(How to complete this task) Each line from the start of the records through the line containing "[Search] (784, 27)" is to be transcribed exactly, and no other line is to be included.

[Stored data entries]
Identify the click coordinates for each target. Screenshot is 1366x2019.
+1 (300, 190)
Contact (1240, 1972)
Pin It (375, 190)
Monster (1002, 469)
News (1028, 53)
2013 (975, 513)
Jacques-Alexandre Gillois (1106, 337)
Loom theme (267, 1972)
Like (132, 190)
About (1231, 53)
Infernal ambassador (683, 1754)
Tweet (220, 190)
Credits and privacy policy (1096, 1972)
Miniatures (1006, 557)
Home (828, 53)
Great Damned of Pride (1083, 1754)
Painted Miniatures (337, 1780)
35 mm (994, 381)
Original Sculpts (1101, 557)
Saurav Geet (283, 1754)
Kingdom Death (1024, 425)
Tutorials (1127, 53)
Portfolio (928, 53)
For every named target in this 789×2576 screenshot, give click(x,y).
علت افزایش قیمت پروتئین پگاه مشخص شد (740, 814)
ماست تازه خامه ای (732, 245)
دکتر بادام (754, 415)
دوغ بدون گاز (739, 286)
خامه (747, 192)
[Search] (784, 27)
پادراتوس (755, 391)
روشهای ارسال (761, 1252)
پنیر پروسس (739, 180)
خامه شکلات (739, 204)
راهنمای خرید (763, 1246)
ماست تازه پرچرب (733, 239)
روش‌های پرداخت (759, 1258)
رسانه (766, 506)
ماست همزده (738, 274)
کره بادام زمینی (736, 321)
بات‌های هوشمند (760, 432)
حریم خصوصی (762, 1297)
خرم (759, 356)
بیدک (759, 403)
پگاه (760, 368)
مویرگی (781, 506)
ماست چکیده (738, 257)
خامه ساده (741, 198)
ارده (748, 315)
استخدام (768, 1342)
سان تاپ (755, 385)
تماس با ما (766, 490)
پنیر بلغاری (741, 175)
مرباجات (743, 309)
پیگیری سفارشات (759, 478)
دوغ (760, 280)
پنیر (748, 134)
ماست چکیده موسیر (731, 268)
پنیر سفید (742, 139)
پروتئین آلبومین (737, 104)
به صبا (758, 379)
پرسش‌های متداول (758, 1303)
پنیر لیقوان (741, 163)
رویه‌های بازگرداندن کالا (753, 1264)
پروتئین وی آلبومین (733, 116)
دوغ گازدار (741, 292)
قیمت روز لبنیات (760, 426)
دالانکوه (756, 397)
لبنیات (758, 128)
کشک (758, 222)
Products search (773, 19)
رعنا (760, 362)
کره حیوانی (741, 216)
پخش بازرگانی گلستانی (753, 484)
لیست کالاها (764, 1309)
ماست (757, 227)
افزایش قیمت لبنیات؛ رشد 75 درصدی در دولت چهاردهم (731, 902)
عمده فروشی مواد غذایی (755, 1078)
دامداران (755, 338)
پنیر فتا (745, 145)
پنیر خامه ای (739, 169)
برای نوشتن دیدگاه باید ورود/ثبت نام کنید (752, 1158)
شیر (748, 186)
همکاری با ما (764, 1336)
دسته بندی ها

(Exercise output)
Identify the click coordinates for each target. Screenshot is 1366x2019.
+1 (300, 190)
Contact (1240, 1972)
Pin It (375, 190)
Monster (1002, 469)
News (1028, 53)
2013 (975, 513)
Jacques-Alexandre Gillois (1106, 337)
Loom theme (267, 1972)
Like (132, 190)
About (1231, 53)
Infernal ambassador (683, 1754)
Tweet (220, 190)
Credits and privacy policy (1096, 1972)
Miniatures (1006, 557)
Home (828, 53)
Great Damned of Pride (1083, 1754)
Painted Miniatures (337, 1780)
35 mm (994, 381)
Original Sculpts (1101, 557)
Saurav Geet (283, 1754)
Kingdom Death (1024, 425)
Tutorials (1127, 53)
Portfolio (928, 53)
For every named target in this 789×2576 screenshot, give click(x,y).
علت افزایش قیمت پروتئین پگاه مشخص شد (740, 814)
ماست تازه خامه ای (732, 245)
دکتر بادام (754, 415)
دوغ بدون گاز (739, 286)
خامه (747, 192)
[Search] (784, 27)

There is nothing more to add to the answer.